A. Bankruptcy Related Proceeding

DSI filed its chapter 11 petition on July 9, 1992. That case is pending before the Hon. Prudence B. Abram, U.S.B.J. On August 18, 1993, DSI commenced this adversary proceeding, which was reassigned to me.

B. Background

The Beginning

DSI was a corporation engaged in the business of owning and operating a chain of supermarkets in the New York metropolitan area. The company was founded by Camillo J. D'Urso ("Mr. D'Urso"), who, along with his brother, operated the business. During that time, he was married to Mrs. D'Urso. Even though she was not involved in the financing or operation of the supermarkets, she was the Vice President for Design and Planning. In that role, Mrs. D'Urso was responsible for the color scheme, decoration and layout of the supermarkets.

In November of 1986, Mr. D'Urso died. Mrs. D'Urso, who was the sole trustee of an inter-vivos trust created under an agreement dated April 16, 1973, became the sole executrix of her husband's estate.
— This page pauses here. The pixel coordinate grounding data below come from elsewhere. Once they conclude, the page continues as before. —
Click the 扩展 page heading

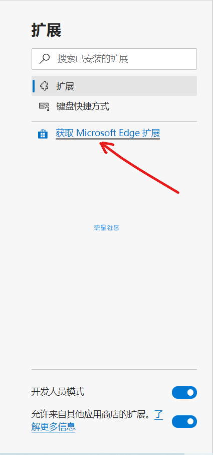[46, 31]
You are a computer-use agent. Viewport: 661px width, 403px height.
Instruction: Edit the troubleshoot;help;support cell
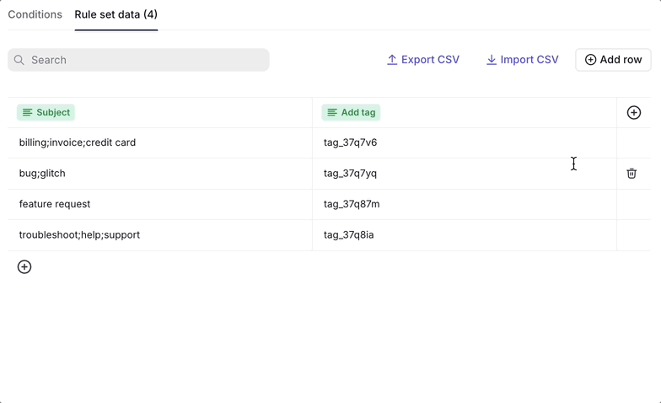(x=160, y=235)
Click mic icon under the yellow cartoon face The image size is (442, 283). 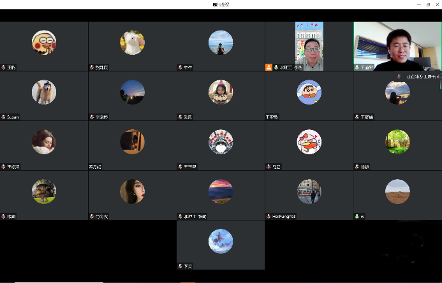pos(3,67)
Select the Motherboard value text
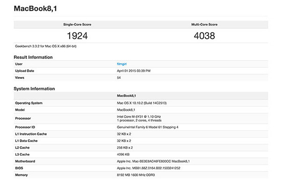The height and width of the screenshot is (187, 281). (x=154, y=160)
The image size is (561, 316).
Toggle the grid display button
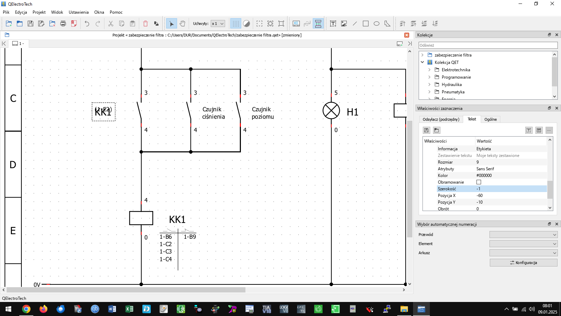click(x=236, y=24)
After Mr. D'Urso's death, Mrs. D'Urso tried to run the business. She became the Chairman of the Board and Chief Executive Officer of DSI. Albert Ferraldi, the President of the company, ran the day to day operations. Mr. Ferraldi had been Vice-President and Chief of Purchasing, prior to Mr. D'Urso's death.
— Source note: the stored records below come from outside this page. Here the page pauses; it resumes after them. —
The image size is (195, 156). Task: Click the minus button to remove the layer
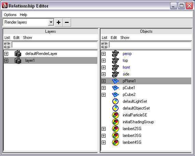click(x=67, y=23)
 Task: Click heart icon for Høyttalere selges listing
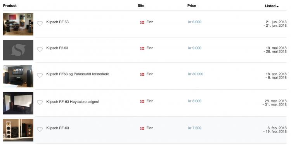coord(40,102)
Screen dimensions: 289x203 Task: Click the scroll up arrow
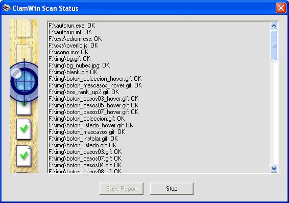(274, 26)
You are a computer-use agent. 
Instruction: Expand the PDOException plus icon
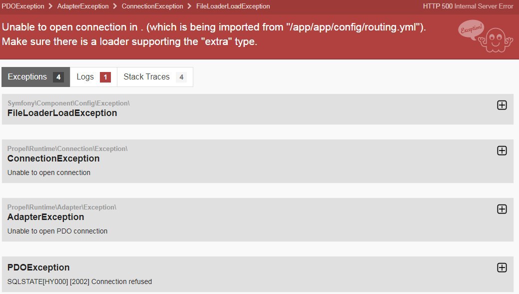click(x=502, y=268)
At the time of Mr. D'Urso's death, Mr. and Mrs. D'Urso had four children: Lisa, who was twenty-two, twins, Mark and Donna, who were twenty-four, and David, who was twenty-five. Except for David, who had worked in his father's company since he was eleven or twelve, none of the children had been substantially involved in the business prior to Mr. D'Urso's death.

While he attended college, David worked at DSI as an Assistant Controller. After he graduated from college, he worked in the stores to learn the business. He was an Assistant Grocery Manager in the Lefferts Store for five months, Grocery Manager of the Queens Village store for seven months and a Manager in the Coop City store. He then spent a year and a half at a store on Boston Post Road in the Bronx, where he was promoted to Assistant Store Manager. In August of 1986, he was promoted to Store Manager of the Kissena Boulevard store in Flushing, Queens. He had been there for four months when his father died.

After Mr. D'Urso's death, David became Vice President and the Administrative Assistant to the President. David's primary function was to oversee all payments. He also analyzed leases for Ferraldi.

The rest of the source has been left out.